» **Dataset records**
___
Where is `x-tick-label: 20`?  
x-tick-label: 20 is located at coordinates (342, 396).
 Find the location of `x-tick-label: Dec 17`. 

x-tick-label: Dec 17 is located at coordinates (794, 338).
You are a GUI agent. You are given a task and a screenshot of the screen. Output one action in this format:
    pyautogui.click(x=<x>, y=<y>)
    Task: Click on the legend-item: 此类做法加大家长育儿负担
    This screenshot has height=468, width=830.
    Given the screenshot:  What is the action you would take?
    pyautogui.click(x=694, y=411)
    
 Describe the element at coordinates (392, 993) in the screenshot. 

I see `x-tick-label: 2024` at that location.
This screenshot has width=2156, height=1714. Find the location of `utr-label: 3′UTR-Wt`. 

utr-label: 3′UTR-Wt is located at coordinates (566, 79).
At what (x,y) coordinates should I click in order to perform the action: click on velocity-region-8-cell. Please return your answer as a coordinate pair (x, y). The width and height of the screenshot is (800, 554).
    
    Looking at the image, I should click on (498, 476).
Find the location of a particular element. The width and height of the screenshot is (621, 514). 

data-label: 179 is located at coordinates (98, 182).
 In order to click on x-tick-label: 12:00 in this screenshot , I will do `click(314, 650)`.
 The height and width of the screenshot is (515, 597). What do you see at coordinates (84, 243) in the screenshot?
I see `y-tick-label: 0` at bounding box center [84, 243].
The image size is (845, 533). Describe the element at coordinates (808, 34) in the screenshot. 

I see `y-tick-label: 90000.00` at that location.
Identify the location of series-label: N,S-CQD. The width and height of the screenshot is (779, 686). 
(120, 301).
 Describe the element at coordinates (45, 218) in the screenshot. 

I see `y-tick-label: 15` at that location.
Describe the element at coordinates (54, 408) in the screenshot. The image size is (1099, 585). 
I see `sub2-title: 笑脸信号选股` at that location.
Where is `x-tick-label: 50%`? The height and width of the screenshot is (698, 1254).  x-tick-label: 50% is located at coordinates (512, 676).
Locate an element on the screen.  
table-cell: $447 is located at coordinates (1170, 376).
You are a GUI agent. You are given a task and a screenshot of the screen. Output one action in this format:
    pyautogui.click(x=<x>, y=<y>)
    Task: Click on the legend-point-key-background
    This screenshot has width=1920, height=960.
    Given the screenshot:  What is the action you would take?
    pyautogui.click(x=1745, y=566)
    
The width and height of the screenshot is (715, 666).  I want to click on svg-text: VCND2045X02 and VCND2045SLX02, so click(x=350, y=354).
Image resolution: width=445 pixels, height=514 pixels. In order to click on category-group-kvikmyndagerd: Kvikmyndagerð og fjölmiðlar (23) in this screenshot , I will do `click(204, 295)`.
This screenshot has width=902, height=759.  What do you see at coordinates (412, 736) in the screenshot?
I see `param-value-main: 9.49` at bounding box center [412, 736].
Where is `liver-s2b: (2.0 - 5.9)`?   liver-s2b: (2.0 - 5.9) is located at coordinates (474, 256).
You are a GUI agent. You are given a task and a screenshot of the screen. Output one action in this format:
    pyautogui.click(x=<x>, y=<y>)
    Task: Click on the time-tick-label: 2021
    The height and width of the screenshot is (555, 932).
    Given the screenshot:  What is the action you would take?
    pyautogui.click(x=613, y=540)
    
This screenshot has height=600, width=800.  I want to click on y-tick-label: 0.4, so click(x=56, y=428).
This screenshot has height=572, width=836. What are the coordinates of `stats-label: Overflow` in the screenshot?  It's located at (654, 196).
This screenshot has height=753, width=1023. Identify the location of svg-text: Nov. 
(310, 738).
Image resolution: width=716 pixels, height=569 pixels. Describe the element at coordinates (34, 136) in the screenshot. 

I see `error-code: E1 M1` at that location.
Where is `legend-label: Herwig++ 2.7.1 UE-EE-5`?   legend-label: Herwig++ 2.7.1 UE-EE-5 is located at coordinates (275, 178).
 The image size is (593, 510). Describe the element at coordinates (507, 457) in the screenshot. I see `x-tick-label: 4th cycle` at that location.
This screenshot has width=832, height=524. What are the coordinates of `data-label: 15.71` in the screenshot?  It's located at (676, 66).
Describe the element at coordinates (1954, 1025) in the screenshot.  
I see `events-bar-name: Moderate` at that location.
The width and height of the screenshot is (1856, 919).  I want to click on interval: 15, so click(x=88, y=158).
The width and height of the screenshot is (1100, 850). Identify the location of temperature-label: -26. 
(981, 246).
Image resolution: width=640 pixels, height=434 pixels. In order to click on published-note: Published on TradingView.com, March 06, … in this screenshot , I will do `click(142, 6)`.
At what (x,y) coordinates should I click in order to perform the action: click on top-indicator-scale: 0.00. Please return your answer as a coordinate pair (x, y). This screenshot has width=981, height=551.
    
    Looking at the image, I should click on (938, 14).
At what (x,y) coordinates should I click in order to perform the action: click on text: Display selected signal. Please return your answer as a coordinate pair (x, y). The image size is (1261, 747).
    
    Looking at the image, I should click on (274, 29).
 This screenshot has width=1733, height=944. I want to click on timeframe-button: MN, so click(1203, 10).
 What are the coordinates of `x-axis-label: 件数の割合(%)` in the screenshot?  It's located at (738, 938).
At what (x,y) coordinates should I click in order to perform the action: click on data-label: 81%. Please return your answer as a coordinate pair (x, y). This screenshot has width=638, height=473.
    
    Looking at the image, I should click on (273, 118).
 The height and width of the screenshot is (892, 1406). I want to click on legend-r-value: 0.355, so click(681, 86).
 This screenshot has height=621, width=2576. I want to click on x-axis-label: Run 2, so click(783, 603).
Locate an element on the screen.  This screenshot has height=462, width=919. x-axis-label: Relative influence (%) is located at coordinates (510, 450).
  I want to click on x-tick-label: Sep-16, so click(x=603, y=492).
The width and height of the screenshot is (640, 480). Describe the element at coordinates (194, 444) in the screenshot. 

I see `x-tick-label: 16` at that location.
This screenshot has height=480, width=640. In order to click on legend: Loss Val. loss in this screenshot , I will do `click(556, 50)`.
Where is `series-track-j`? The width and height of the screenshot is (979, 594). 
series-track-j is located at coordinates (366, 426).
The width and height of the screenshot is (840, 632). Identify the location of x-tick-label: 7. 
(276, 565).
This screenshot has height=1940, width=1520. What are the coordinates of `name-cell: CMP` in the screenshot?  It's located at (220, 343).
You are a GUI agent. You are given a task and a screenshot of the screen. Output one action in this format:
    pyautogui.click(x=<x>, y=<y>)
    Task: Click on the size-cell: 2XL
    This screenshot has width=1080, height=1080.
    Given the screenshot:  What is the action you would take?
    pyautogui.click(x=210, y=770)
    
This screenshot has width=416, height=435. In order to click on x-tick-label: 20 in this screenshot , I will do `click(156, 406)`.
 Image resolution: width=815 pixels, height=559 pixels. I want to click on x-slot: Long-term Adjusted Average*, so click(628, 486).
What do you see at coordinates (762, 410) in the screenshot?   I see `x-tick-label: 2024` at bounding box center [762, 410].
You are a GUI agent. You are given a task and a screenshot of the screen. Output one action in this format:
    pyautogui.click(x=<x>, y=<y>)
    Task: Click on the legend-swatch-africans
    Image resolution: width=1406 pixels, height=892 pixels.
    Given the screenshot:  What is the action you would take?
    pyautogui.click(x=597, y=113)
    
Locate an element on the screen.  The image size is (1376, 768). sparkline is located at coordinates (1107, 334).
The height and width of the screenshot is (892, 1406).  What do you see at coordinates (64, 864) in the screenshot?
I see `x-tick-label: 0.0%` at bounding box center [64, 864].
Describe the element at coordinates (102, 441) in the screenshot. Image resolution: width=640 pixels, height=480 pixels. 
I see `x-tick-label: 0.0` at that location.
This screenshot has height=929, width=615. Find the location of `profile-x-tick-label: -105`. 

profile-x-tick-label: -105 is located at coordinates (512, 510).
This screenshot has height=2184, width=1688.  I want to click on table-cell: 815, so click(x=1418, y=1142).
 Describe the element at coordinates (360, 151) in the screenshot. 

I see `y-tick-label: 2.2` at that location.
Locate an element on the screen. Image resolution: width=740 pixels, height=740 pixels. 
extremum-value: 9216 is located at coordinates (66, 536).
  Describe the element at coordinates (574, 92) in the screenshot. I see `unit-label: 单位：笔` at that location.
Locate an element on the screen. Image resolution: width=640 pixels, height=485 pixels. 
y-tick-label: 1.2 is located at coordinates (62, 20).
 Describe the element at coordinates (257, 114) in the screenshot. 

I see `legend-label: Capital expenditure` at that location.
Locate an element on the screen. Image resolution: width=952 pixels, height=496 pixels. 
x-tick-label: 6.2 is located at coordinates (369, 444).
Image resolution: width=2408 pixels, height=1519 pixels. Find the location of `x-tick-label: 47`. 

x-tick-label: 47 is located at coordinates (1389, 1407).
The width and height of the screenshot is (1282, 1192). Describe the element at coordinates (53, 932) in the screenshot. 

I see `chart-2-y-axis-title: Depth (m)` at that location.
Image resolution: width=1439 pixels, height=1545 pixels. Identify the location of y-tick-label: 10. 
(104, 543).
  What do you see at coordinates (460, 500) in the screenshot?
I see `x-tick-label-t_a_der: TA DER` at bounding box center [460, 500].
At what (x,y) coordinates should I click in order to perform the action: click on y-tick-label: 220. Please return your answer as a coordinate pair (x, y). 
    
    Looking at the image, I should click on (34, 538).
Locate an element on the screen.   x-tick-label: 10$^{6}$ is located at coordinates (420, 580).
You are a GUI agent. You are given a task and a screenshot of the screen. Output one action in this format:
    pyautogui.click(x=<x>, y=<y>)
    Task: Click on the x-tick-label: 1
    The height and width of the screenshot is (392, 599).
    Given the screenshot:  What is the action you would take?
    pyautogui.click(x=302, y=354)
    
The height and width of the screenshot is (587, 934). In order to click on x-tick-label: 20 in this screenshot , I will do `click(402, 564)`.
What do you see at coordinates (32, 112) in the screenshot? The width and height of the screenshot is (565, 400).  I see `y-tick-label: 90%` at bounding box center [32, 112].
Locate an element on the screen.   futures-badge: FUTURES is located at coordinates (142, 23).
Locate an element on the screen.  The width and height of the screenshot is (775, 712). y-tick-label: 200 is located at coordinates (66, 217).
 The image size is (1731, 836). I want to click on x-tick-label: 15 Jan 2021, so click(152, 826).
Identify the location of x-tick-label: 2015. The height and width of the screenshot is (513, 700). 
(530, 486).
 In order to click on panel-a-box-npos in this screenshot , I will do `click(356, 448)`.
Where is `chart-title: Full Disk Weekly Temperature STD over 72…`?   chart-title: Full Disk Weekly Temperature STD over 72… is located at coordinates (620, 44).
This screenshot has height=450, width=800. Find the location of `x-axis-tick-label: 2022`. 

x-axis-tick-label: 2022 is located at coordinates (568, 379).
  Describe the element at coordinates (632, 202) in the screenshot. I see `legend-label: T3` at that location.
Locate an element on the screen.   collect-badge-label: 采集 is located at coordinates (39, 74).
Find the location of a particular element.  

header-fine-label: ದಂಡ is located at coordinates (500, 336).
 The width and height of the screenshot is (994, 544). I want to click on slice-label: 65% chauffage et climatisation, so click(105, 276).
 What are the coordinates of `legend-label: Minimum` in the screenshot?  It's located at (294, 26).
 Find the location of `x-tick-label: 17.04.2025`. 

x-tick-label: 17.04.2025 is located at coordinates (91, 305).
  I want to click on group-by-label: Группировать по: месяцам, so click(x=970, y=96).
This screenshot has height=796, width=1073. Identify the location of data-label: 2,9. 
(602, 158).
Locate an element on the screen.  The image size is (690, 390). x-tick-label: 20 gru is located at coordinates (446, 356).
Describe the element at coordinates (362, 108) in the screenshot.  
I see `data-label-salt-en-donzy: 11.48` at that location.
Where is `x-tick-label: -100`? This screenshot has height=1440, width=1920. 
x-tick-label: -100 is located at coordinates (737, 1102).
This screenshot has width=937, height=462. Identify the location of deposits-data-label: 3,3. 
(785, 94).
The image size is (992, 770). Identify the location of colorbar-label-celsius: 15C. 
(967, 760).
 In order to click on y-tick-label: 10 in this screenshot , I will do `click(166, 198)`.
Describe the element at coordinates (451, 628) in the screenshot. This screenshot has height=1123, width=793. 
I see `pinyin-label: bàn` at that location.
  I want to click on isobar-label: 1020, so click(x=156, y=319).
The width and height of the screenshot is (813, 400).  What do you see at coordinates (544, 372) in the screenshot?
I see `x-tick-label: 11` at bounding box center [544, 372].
___
» **Exercise instructions**
Pull out every line in the rows above that contains the string "badge".

» **Answer section**
Locate an element on the screen.   futures-badge: FUTURES is located at coordinates (142, 23).
Locate an element on the screen.   collect-badge-label: 采集 is located at coordinates (39, 74).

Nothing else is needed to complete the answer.